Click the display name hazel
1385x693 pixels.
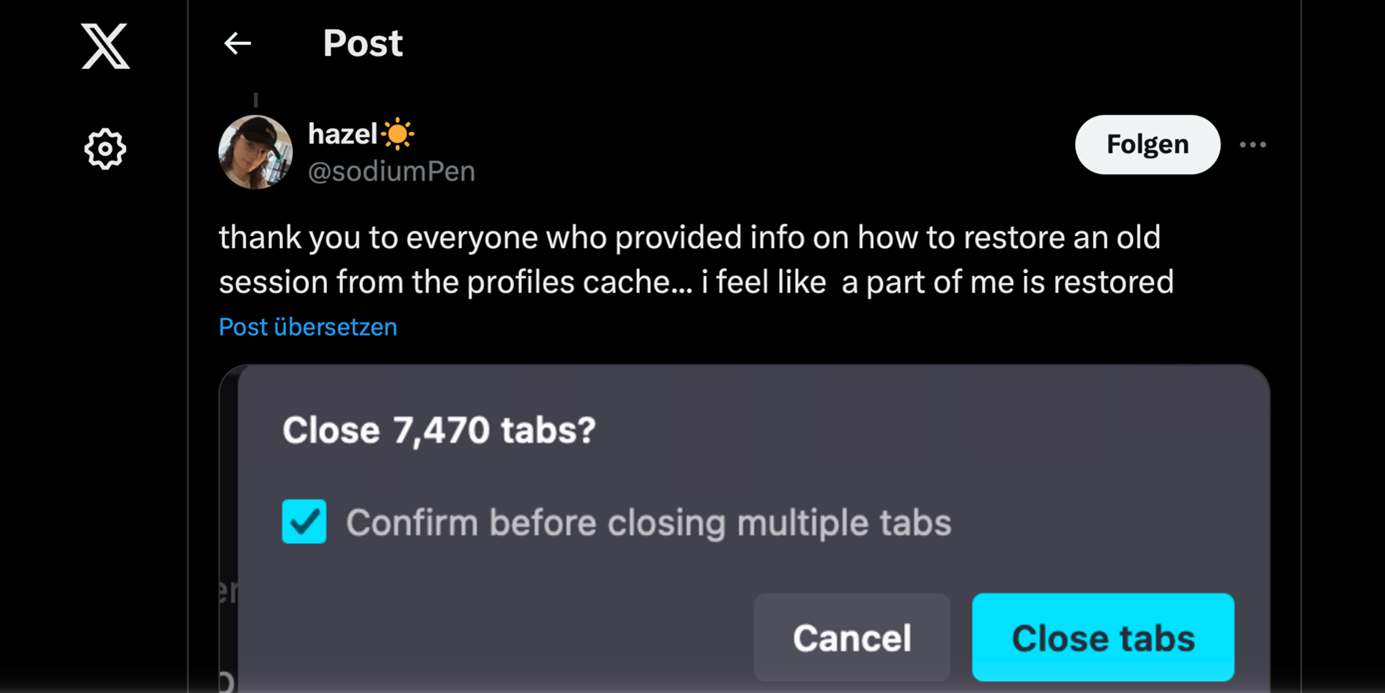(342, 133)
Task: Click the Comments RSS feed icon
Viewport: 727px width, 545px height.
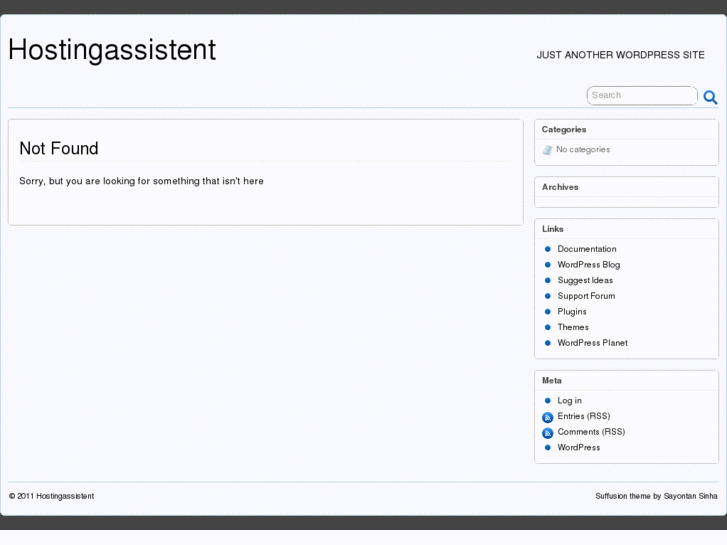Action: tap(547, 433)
::::
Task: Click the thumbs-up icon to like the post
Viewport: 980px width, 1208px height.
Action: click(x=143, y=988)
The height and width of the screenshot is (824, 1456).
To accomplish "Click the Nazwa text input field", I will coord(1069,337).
::::
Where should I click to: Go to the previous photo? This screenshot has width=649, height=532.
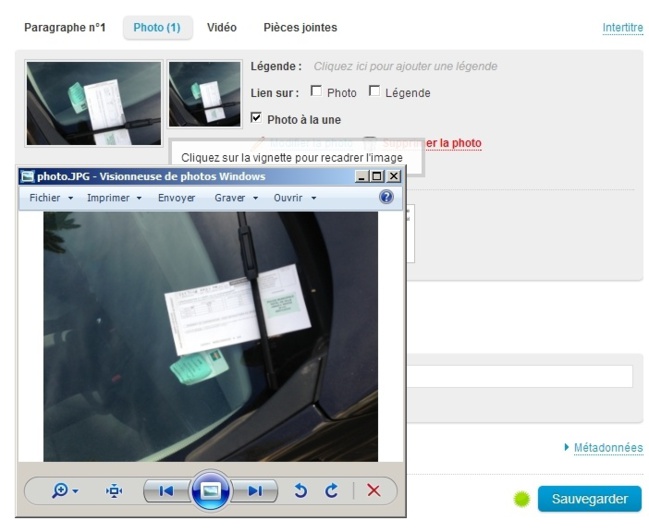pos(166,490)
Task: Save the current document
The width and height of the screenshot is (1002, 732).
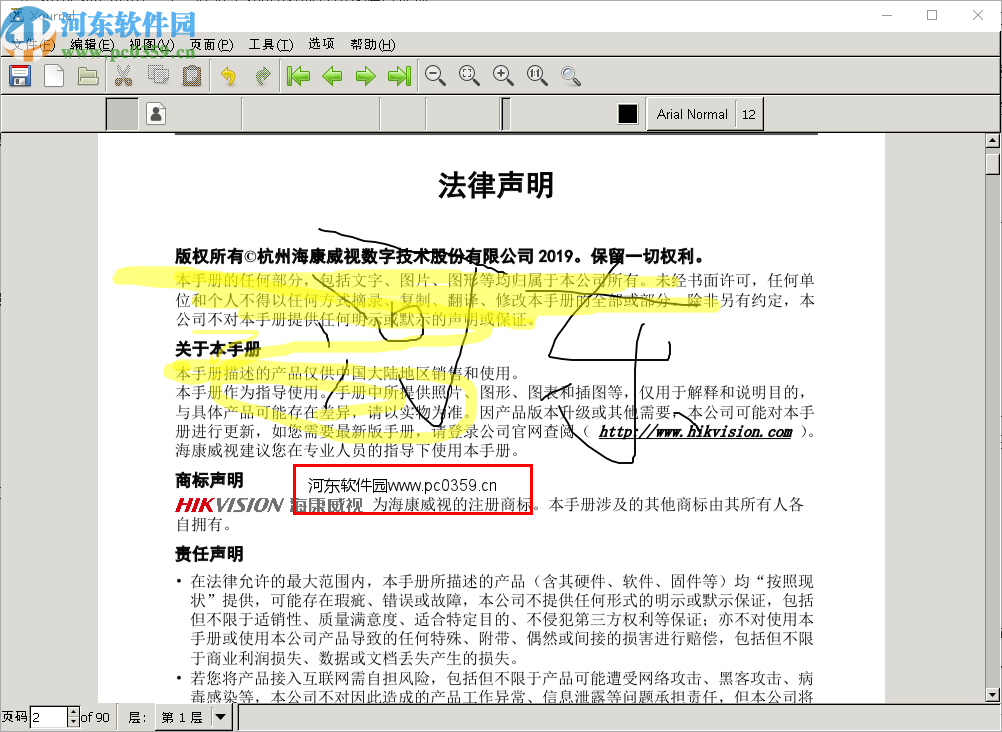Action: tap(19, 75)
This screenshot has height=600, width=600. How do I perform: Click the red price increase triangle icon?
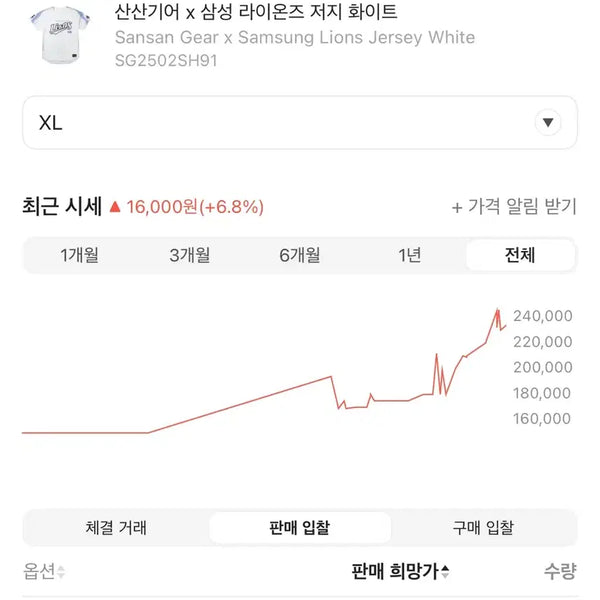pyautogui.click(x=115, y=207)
::::
**PROBLEM TO SOLVE**.
Wherever "Task" appears in the listing, report the line it is on.

**WRITTEN ANSWER**.
Task: Click the Comments RSS feed icon
Task: Click the thumbs-up icon to like the post
Task: Save the current document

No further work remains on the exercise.